Who the hell gave those “documents” to Holly Byrnes and Ben Butler? And what made them think they had any right to publish them?

What they were right to publish was the desertion of 2DayFM’s former (and probably future) collaborators American Express, Optus, Qantas and Channel 10, now pulling advertising dollars from Sandilands’ Austereo program. Because none of those advertisers gave a damn about any of the previous appalling conduct, such as the sheer sadism of a fortnight ago reported by Media Watch on Monday night, where they pulled this on a 19 year old they were flying from California to meet her long-lost aunt:

Jackie O: Now, if you don’t pick the right door, if Dana’s not the door you pick, Dana flies straight home. No meeting.

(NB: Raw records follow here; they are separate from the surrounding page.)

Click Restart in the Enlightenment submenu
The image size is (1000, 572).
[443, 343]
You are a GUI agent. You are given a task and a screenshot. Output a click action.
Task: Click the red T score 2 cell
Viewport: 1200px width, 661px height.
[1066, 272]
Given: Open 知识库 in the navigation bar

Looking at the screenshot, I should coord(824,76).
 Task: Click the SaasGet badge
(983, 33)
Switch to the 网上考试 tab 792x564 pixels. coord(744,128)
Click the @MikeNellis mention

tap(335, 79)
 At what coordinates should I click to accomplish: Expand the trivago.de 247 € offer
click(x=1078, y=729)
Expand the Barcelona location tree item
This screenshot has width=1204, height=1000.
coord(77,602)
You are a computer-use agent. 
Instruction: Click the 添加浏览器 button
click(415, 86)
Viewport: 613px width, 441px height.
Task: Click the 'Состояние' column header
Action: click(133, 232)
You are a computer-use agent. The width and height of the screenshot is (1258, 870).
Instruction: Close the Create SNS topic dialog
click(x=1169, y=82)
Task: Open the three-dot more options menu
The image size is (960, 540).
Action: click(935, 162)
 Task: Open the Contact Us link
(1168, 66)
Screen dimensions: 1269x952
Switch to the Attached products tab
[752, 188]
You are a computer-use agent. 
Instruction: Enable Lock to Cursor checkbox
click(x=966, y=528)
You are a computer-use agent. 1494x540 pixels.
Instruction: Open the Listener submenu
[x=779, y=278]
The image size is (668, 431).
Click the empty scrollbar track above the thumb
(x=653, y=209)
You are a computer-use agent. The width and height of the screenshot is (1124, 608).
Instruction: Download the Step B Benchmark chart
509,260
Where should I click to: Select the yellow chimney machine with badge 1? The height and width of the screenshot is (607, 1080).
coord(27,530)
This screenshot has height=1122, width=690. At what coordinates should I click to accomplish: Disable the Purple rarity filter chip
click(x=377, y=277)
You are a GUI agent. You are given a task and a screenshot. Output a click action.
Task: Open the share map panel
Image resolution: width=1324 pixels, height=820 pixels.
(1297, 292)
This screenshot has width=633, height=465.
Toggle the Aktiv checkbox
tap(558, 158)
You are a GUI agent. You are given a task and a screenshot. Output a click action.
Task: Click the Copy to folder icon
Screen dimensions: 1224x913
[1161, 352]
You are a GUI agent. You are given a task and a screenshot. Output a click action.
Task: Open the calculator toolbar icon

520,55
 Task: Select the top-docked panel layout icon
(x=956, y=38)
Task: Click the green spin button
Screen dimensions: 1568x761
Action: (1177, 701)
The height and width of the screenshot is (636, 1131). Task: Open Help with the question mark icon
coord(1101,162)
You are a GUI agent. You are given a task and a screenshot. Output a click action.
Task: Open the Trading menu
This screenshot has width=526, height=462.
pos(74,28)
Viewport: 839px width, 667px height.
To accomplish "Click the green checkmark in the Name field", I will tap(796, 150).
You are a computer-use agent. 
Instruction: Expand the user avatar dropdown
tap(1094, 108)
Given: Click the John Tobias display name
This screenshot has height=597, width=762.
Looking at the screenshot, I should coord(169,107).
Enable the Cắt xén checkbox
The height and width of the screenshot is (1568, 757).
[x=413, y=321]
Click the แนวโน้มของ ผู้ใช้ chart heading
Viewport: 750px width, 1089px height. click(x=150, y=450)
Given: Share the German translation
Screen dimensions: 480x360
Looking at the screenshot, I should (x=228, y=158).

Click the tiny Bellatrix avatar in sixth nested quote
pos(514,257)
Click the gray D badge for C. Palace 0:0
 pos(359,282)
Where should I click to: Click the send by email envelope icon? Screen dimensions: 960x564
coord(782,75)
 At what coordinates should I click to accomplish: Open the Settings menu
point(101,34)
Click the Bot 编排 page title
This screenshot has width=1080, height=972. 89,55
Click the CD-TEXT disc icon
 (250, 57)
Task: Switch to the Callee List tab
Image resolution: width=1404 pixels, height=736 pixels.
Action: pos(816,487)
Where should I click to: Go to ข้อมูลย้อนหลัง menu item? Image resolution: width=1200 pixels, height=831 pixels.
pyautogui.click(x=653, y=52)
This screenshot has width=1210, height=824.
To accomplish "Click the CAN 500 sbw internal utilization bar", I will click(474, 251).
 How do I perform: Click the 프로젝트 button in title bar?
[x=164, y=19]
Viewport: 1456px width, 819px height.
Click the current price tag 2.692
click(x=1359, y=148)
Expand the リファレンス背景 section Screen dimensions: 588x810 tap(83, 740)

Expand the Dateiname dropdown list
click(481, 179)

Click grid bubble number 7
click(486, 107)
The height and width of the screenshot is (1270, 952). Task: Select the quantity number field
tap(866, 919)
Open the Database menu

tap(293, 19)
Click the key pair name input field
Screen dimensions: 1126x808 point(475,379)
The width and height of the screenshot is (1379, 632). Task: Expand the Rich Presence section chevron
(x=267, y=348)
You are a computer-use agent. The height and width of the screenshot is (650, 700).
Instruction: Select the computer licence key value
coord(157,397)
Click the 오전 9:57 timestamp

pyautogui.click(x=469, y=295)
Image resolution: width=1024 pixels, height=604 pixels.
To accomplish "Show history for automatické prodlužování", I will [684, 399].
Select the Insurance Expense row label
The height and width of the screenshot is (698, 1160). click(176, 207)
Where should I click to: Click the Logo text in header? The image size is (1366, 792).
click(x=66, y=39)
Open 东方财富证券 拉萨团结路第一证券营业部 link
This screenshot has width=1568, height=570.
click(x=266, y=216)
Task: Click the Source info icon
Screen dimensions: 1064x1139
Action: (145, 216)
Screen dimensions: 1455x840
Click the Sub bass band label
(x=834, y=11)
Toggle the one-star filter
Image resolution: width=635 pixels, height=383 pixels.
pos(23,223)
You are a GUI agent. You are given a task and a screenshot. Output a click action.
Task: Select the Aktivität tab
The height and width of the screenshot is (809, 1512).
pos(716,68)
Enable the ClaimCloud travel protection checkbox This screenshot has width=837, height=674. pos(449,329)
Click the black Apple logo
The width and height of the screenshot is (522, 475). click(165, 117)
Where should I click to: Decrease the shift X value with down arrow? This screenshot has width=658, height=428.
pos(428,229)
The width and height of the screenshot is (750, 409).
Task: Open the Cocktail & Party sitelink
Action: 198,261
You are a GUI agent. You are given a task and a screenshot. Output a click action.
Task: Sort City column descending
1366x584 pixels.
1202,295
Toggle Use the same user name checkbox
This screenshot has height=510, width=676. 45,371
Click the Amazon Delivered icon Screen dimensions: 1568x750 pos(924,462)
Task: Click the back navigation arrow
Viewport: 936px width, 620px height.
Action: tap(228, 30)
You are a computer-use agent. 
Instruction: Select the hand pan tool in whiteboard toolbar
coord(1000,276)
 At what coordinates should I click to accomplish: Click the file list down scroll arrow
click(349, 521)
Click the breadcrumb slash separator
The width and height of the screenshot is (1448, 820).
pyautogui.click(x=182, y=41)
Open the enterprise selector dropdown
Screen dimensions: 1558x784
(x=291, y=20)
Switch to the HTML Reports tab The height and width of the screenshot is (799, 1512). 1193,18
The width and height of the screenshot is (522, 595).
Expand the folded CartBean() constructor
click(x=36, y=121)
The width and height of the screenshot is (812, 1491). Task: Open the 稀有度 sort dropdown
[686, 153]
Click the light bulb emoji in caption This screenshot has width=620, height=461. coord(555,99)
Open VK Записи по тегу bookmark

Kyle Sandilands: So she flies over here, 15 hours. She stands behind the door. If you pick the wrong door Dana gets back on the plane, flies home, 15 hours.

— Radio 2DayFM, The Kyle and Jackie O Show, 17th July, 2009

She did pick the wrong door, and they made the women believe – for eight agonising minutes – that they were going to force the niece back on the plane. And they milked the women’s suffering for all it was worth.

There’s something very wrong about everyone involved in that program, from the cruel hosts and producers, to the sadistic listeners, to the indifferent advertisers. What a pity no consequences will flow to most of them, particularly the ones funding this nasty little party. Let’s hope the “recess” continues indefinitely.

As for News Ltd – let’s hope there are some consequences for what appears on first glance to be an outrageous breach of privacy. Sure, Sandilands is clearly a nasty piece of work who deserves to pay a price for what he’s done – but that’s not the point at which to forgive other media their transgressions. They might start with the cruel and gittish, but if they get away with it, that won’t be where it ends.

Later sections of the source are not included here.